Don’t.
But really, relationships are hard in person, long distance is juat torture.
You are gonna have the impulse that everytime you do meet in Person it has to be very intense and special. Try not to fall into that.You will burn yourself out this way. Try to still have time together where you got nothing planned and just want to be there for the sake of it. Even if it means being bored together.
It’s difficult and painful. You will feel lonely many days, but can’t act upon it because you promised yourself to someone else.
Think how long you will be long distance. Do you really want to live like this for that long?
Do you know each other IRL and are now switching to long distance, or has your entire interaction been online?
I know him for 1year and we are together for 4month… But I’m going to leave for uni in September (so I’ll be in another town)
Of all the people from my freshman year of college who had long distance relationships at the start of the year, none of them were still in those relationships at the end of the year. That’s an incredibly hard / bordering on impossible time to maintain a distant relationship while you’re going through such an exciting time in your life. I’d say set yourselves free.
It’s going to be hard. I’ve tried it once when I had been with someone for eight months, and it didn’t work. But, I’ll give you some of the things that did seem to help at least:
- If your relationship is physical yet, try finding ways to explore that over Zoom/FaceTime while away
- Do things together at the same time. Like watch the same tv show/movie at the exact same time and text back and forth during it to comment on what is going on. I think Apple has some feature like that that I haven’t tried, but you don’t need that, you just need to start the show at the same time.
- Same thing for books or video games.
- Communicate. You or your partner will need space at times. Let that be okay and let it be okay to communicate that need.
Good luck to you.
Well, it depends. Will you be commuting home for the weekends or only visit a couple times a year?

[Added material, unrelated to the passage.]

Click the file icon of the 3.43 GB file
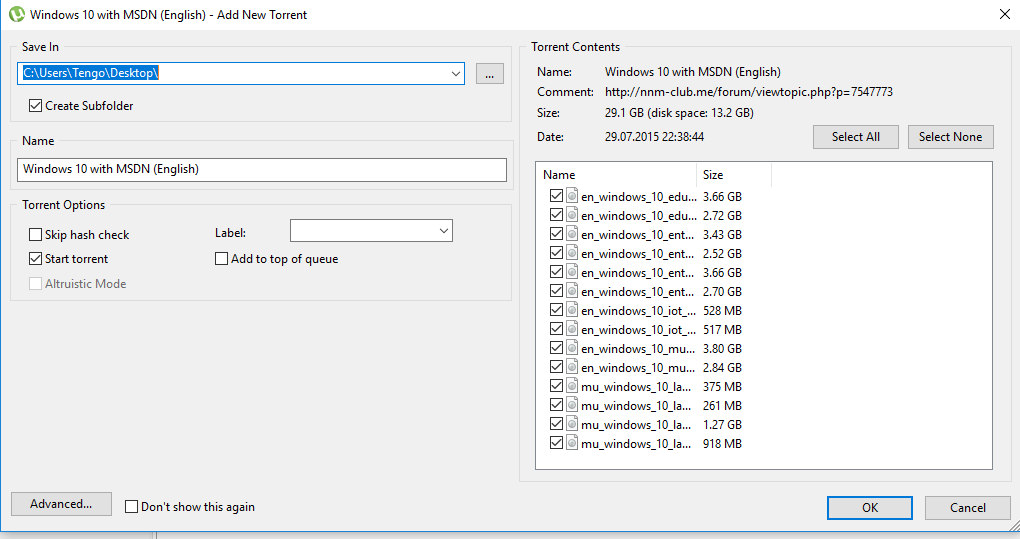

In any case, leaving for uni is long term and without plans for moving together i don’t think it can work.
I will try to come 2 weeks end a month and him 2 week ends too… And we plan to live together in two years when he could go to uni too
Edit : English is hard
Have a plan to both see each other regularly. And also have to set an end date where you’ll be together and no longer doing long distance.
I had one and it worked out. We were able to meet once a month in each other’s city or a new city. We agreed that we’ll quit our jobs and travel the world for a while after she’s done with her studies. After that we’d return and move to a new city together and now married.
We couldn’t have done it without having a good enough income to travel regularly but not tied down to move for each other. Without this end date it also wouldn’t have worked. We needed to work towards something.
How you react to self-induced feelings of insecurity.
And if you can trust the other person.
If you can’t trust the other person or get insecure and start accusing the other of infidelity, then it’s probably not going to work.
Expensive. Won’t last.
That is probably won’t last and do you really want to lock you and the other person in when there is logically very little way to progress this fully without an effort to move closer.